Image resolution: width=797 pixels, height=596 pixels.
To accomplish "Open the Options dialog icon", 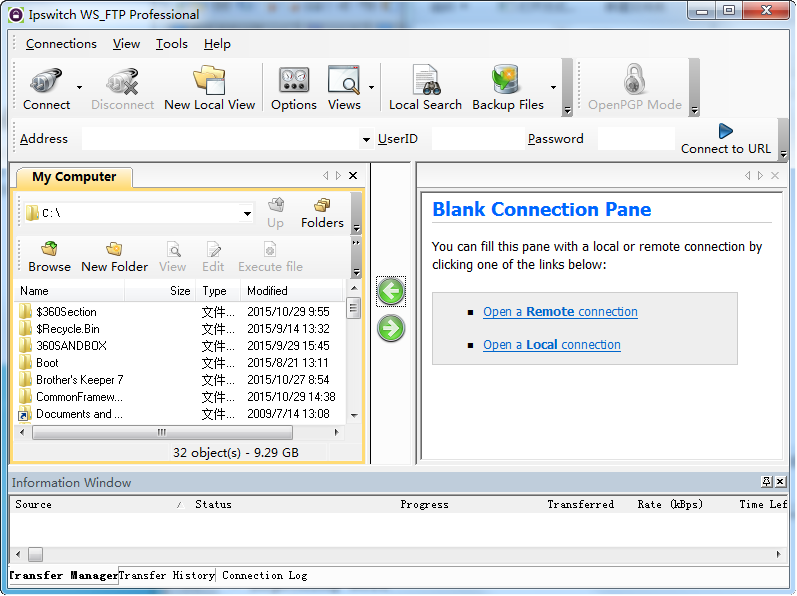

________

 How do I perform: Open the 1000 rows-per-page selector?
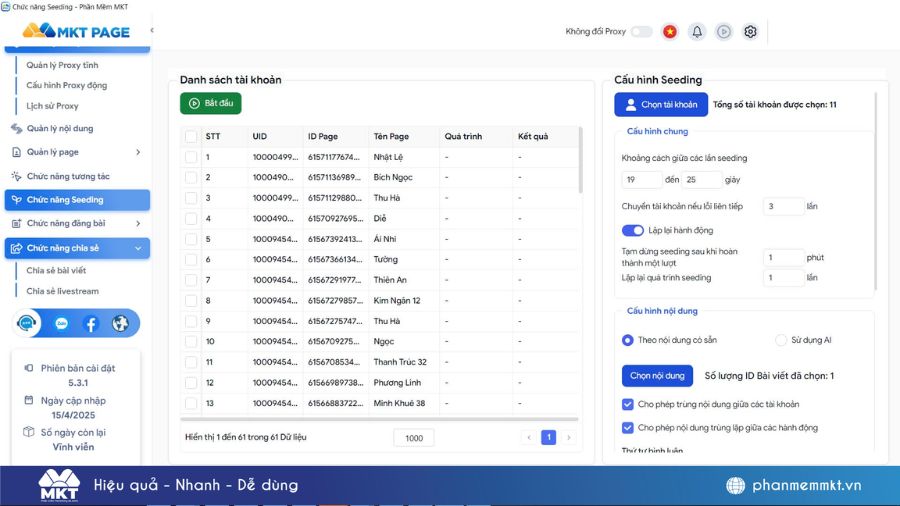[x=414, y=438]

________

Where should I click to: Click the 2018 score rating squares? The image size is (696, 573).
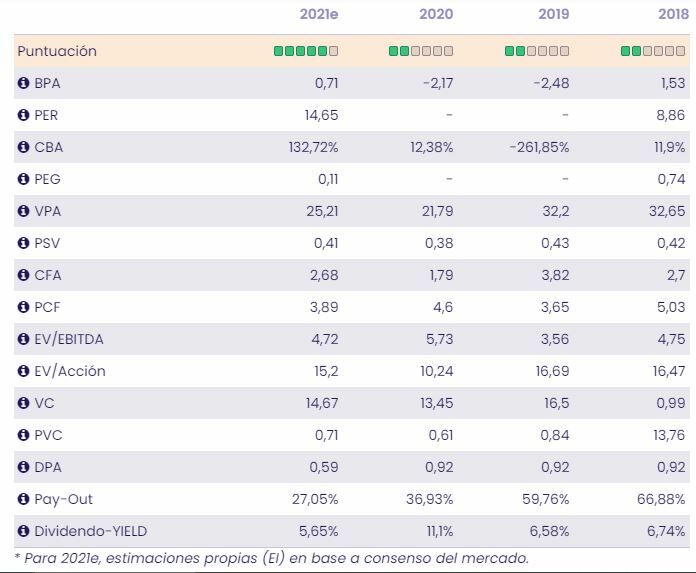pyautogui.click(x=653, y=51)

________

### Work to complete
Retype only the lines above from the one with "Image resolution: width=797" through the one with "the Options dialog", exactly and with both ends. Images stay out.

### Finished exercise
Image resolution: width=797 pixels, height=596 pixels.
To accomplish "Open the Options dialog icon", 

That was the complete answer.